Christophe Lamfalussy   /   3 августа 2017 года

A Liège vit la plus importante communauté yézidie de Belgique. Le 3 août est jour du souvenir pour elle.

A 11 h 15 exactement, jeudi, les cloches des églises du centre de Liège se sont mises à sonner et une cinquantaine de Yézidis se sont figés sur la place Saint-Lambert. C’était le geste de soutien de l’évêque de Liège, Jean-Pierre Delville, en mémoire du massacre des yézidis et des chrétiens syriaques, qui s’est déroulé à partir du 3 août 2014 en Irak.

Trois longues minutes de silence. Les visages étaient figés. Les doigts en V, levés. Des passants immortalisaient la scène sur leur portable.

"N’oubliez pas le massacre de Sengal. La liberté des femmes de Sengal est la liberté pour toute l’humanité", pouvait-on lire sur une banderole, tandis que des portraits d’Abdullah Öcalan, le leader kurde en prison, et des drapeaux yézidis frappés de l’aigle étaient brandis.

"Excusez mon ignorance : c’est où Sengal ?", demande un passant.

Sengal est le nom kurde pour Sinjar, le haut lieu historique de la communauté yézidie en Irak.
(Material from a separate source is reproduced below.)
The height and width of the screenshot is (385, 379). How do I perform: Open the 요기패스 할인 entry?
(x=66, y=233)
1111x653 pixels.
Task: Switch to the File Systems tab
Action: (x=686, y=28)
Sinjar a été reprise à Daech par des miliciens kurdes, les peshmergas et les combattants alliés au Parti des Travailleurs du Kurdistan (PKK), mais ceux-ci se regardent en chiens de faïence. Près de 3 000 femmes et filles yézidies sont toujours portées disparues.

A Liège, il y avait surtout des sympathisants d’Öcalan. La raison en est que la première vague d’immigration de Yézidis, dans la cité principautaire, est arrivée dans les années nonante du Kurdistan turc, zone d’influence du PKK, surtout de la ville de Mardin. Ce n’est que depuis quelques années que des Yézidis arrivent d’Irak, parmi les réfugiés.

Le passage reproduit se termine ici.